- **DATA FOR THIS TASK**:
____

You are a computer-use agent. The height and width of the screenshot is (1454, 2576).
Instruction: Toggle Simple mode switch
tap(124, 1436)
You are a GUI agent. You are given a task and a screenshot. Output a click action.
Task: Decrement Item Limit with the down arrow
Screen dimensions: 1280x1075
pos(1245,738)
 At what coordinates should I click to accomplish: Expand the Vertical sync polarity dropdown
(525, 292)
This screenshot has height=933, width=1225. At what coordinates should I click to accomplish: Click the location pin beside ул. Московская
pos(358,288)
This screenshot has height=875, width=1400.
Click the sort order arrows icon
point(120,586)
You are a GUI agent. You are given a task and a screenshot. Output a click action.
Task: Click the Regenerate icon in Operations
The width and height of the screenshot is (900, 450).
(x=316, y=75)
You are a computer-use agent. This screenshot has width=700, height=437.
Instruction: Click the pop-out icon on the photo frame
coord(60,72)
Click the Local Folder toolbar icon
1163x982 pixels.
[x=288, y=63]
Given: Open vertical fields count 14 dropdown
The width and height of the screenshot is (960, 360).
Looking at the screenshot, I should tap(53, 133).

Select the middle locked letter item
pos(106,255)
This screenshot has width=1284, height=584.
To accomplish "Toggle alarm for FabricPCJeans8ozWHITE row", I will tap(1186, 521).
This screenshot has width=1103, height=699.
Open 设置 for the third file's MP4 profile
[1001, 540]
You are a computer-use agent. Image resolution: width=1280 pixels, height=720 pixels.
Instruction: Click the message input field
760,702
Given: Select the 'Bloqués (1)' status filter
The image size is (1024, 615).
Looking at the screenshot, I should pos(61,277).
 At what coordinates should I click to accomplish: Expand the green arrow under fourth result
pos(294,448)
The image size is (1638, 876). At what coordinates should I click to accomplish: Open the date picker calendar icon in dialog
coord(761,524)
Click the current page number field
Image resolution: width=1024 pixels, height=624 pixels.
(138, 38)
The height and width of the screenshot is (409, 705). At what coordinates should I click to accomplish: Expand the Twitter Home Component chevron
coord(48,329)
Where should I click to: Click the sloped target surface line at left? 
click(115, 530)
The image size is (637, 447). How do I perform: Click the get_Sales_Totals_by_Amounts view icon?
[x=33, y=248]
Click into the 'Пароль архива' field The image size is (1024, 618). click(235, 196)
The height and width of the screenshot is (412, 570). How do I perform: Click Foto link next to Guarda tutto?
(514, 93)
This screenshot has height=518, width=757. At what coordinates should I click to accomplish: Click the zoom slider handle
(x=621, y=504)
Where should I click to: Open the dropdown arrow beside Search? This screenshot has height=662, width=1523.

____

- **TASK TO COMPLETE**:
Exact copies of all the records are required.

- **RESPONSE TO THIS TASK**:
You are a computer-use agent. The height and width of the screenshot is (1454, 2576).
Instruction: Toggle Simple mode switch
tap(124, 1436)
You are a GUI agent. You are given a task and a screenshot. Output a click action.
Task: Decrement Item Limit with the down arrow
Screen dimensions: 1280x1075
pos(1245,738)
 At what coordinates should I click to accomplish: Expand the Vertical sync polarity dropdown
(525, 292)
This screenshot has height=933, width=1225. At what coordinates should I click to accomplish: Click the location pin beside ул. Московская
pos(358,288)
This screenshot has height=875, width=1400.
Click the sort order arrows icon
point(120,586)
You are a GUI agent. You are given a task and a screenshot. Output a click action.
Task: Click the Regenerate icon in Operations
The width and height of the screenshot is (900, 450).
(x=316, y=75)
You are a computer-use agent. This screenshot has width=700, height=437.
Instruction: Click the pop-out icon on the photo frame
coord(60,72)
Click the Local Folder toolbar icon
1163x982 pixels.
[x=288, y=63]
Given: Open vertical fields count 14 dropdown
The width and height of the screenshot is (960, 360).
Looking at the screenshot, I should tap(53, 133).

Select the middle locked letter item
pos(106,255)
This screenshot has width=1284, height=584.
To accomplish "Toggle alarm for FabricPCJeans8ozWHITE row", I will tap(1186, 521).
This screenshot has width=1103, height=699.
Open 设置 for the third file's MP4 profile
[1001, 540]
You are a computer-use agent. Image resolution: width=1280 pixels, height=720 pixels.
Instruction: Click the message input field
760,702
Given: Select the 'Bloqués (1)' status filter
The image size is (1024, 615).
Looking at the screenshot, I should pos(61,277).
 At what coordinates should I click to accomplish: Expand the green arrow under fourth result
pos(294,448)
The image size is (1638, 876). At what coordinates should I click to accomplish: Open the date picker calendar icon in dialog
coord(761,524)
Click the current page number field
Image resolution: width=1024 pixels, height=624 pixels.
(138, 38)
The height and width of the screenshot is (409, 705). At what coordinates should I click to accomplish: Expand the Twitter Home Component chevron
coord(48,329)
Where should I click to: Click the sloped target surface line at left? 
click(115, 530)
The image size is (637, 447). How do I perform: Click the get_Sales_Totals_by_Amounts view icon?
[x=33, y=248]
Click into the 'Пароль архива' field The image size is (1024, 618). click(235, 196)
The height and width of the screenshot is (412, 570). How do I perform: Click Foto link next to Guarda tutto?
(514, 93)
This screenshot has height=518, width=757. At what coordinates should I click to accomplish: Click the zoom slider handle
(x=621, y=504)
Where should I click to: Open the dropdown arrow beside Search? This screenshot has height=662, width=1523.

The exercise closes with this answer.